We had a great conversation around the lunch table today. It started off talking about 'what is a coach potato?' which of course led to talking about the cartoon "Jo-Jo's Circus." On that show the parents spuds weren't setting the best example for their little one. My youngest reflected "That's not very good, is it?" I told him no, but that parents can learn from their kids too and that we can learn from their example. "Really???? How!?" came back the question. I told each kid one way in which their lives or hearts were an example for me to follow. My daughter's extreme thoughtfulness and caring about others; my oldest son's ability to laugh in any situation; my middle son's attitude of contentment and willingness to hug absolutely anyone, anywhere; and my youngest boy's always demonstrating that despite mom's love for taking care of us we needed to be sure to show her lots and lots of love too!!

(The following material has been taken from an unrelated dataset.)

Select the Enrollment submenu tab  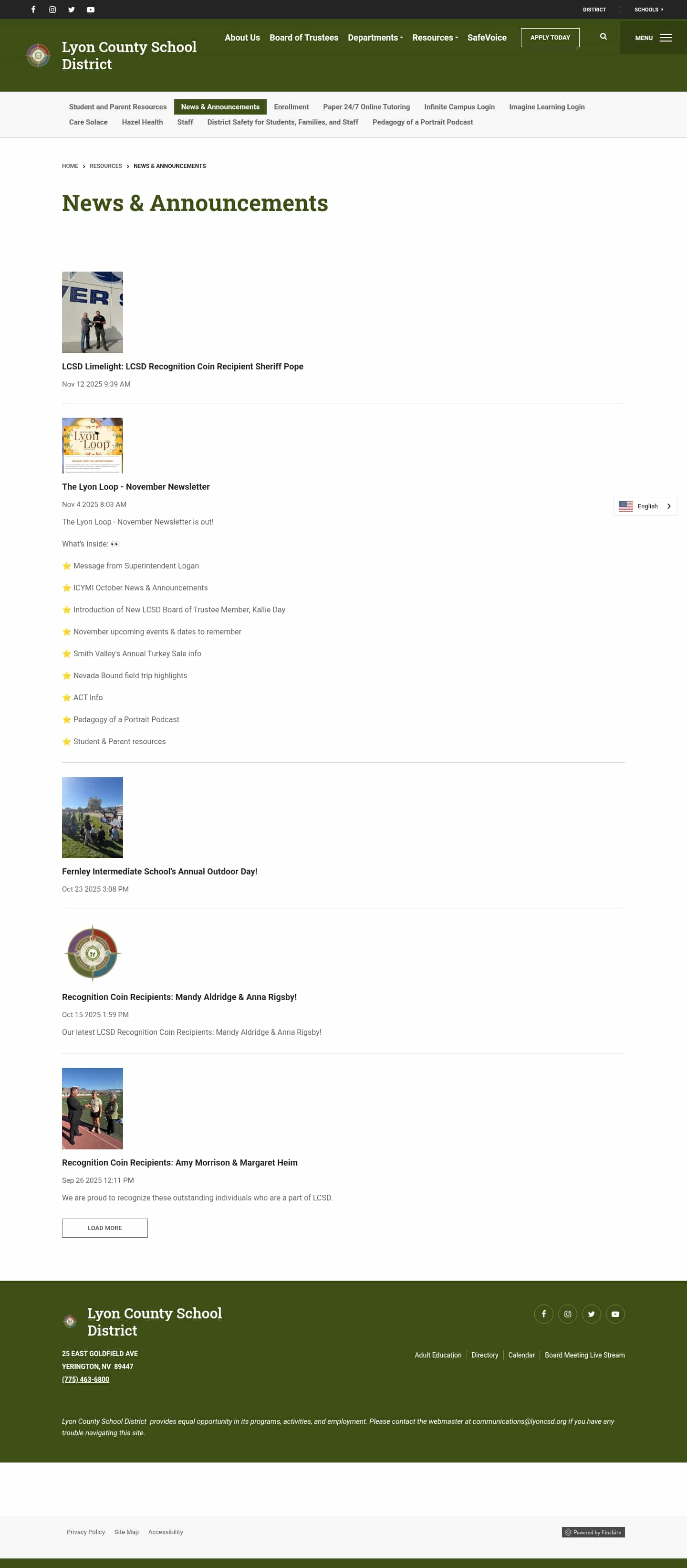pyautogui.click(x=291, y=106)
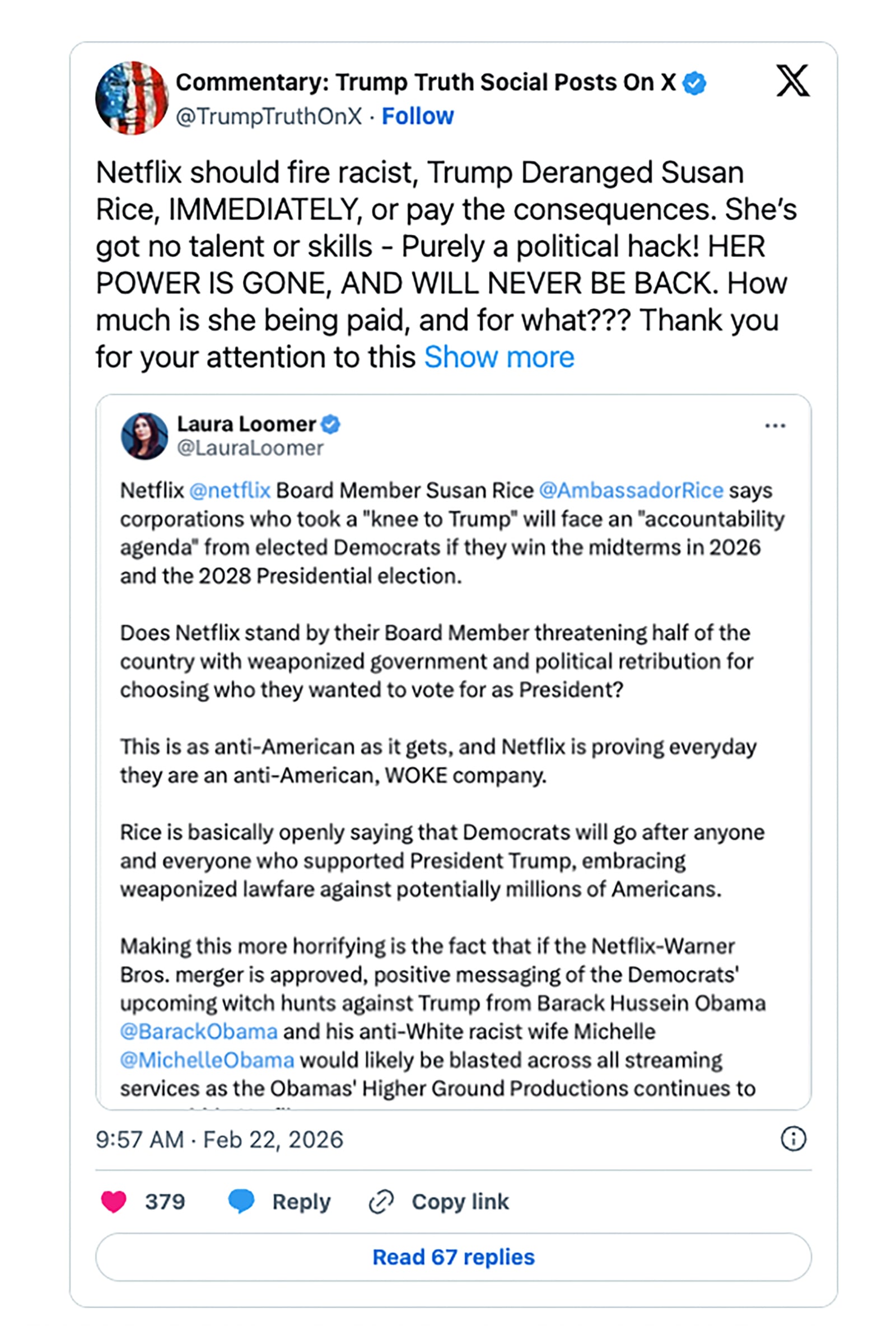This screenshot has width=896, height=1344.
Task: Open Trump Truth On X profile avatar
Action: click(x=132, y=97)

Wow! It's hard to express how their faces lit up, knowing that their dad sees great things in them that I learn from them. My daughter (the thoughtful one) said "Well, I learn from you too - I love how encouraging you are!" One son really appreciated how we could talk and pray together about things that were on his mind. They expressed appreciation for mom too, for just how much she loves them, and for how she would encourage them when they were down, and to get get back on the bike when they fell off :)  This was one of the most awesome weekends I've had in a long time, but I'll remember this conversation with my kids for a long, long time. I'm so blessed!

Friday, May 15, 2009

Hurry Sickness and the Practice of Slowing

“Come away to a deserted place all by yourselves and rest a while.”  (Mark 6:31)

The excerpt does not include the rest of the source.